Back at the car I made a quick decision. I swapped out my zoom lens, opting instead for my 50mm f/1.8 prime lens. With the faster lens I could leave my tripod behind and not have to lug it down the street. I also wanted to spend some time with this lens. I’m always shooting with the big zoom, so I thought it would be fun to try something different.
Nikon’s “nifty fifty” lens should be in every photographer’s kit. It’s inexpensive, costing only around $100. It’s sharp and fast. It’s also a good general range for shooting. However, with digital cameras that aren’t full frame (like my D50), the focal length is actually 1.5 times what the lens reads. The effective focal length for this lens on my DSLR, as opposed to a 35mm film camera or a full-frame camera, would be about 75mm, making it slightly telescopic.
There are two ways to shoot with a prime. You could just point and shoot quickly – the camera is fast enough and sharp enough so that it should focus quickly and capture your image. That can be kind of fun, because it’s random and you don’t really know what you’re going to get. I tried this for a bit, but didn’t get any images I felt like uploading to Flickr.
More typically, though, a prime lens is going to require more thought. You can’t just zoom to get the composition you want. You have to take a bit more time to compose the shot.
I found myself getting a bit frustrated, though. Sometimes the frame wasn’t quite wide enough, and I couldn’t back up enough to get the shot I wanted. This first one had the top part of the brick arch cropped because there just wasn’t room to back up.
However, the payoffs could be nice. With such a wide aperture I was able to play around with some depth of field. In these two shots, part of the fountain is in sharp focus, while others are blurred a bit.
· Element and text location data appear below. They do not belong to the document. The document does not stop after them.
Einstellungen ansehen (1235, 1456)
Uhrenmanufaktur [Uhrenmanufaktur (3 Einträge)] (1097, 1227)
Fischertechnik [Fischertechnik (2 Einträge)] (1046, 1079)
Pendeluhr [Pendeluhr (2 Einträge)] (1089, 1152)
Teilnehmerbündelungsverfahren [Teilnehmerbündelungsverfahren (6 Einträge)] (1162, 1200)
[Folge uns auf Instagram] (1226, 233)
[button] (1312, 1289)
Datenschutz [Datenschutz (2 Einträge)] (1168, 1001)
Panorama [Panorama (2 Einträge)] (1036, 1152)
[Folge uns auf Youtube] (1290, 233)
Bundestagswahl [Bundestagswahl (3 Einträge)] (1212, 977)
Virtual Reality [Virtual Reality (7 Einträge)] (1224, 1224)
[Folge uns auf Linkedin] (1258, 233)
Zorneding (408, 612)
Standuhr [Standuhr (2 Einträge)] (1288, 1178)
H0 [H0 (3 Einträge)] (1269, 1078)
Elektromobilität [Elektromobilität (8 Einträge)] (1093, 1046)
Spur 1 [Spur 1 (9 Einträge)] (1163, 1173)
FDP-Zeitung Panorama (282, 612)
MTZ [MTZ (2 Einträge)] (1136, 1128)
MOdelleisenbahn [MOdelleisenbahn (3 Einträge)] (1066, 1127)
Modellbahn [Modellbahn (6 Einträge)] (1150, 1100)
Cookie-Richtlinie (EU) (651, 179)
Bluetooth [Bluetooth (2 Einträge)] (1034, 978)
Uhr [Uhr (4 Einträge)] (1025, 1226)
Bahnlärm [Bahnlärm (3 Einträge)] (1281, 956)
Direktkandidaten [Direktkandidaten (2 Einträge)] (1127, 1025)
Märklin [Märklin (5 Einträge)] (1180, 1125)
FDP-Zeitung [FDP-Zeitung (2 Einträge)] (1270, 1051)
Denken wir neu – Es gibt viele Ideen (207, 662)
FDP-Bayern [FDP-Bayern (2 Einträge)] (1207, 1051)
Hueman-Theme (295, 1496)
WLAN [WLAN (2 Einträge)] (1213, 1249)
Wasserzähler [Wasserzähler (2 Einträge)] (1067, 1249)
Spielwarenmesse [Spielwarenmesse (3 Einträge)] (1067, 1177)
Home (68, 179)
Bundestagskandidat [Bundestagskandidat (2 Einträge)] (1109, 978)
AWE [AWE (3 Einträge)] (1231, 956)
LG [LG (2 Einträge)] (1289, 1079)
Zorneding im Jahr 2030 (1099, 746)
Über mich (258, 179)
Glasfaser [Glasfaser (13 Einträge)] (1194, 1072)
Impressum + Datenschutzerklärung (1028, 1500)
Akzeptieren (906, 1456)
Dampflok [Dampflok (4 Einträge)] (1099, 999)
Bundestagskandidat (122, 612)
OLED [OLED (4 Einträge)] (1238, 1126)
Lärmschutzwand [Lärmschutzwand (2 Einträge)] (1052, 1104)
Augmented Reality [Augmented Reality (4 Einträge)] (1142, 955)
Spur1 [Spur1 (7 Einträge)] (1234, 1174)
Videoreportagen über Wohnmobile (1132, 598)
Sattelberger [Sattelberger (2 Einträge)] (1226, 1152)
One of my favorite places to wander downtown is the little alleyway known as Boggs Street. This runs parallel to South Main from River Place down to the Army-Navy Store. It’s mostly warehouse and storage, but there are so many interesting textures and photo opportunities there.
I played around with a bit of black and white processing, too.
Turns out that most of the evening’s action was down near the Peace Center. The Swinging Medallions were giving a concert in the amphitheater, and Clemson was also having some big shindig in the main hall. I wandered back up Main Street toward my car, stopping for a moment to listen to some street musicians jam.
All in all, it was a good evening out, and I got a few good shots with my 50mm. I need to do this more often.